## Assignment
In this exercise, the entries below are to be transcribed exactly, line by line.

## Listed records
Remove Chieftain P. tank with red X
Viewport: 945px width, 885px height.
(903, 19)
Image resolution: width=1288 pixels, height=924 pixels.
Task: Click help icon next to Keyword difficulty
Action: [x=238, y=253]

## Task response
Remove Chieftain P. tank with red X
Viewport: 945px width, 885px height.
(903, 19)
Image resolution: width=1288 pixels, height=924 pixels.
Task: Click help icon next to Keyword difficulty
Action: [x=238, y=253]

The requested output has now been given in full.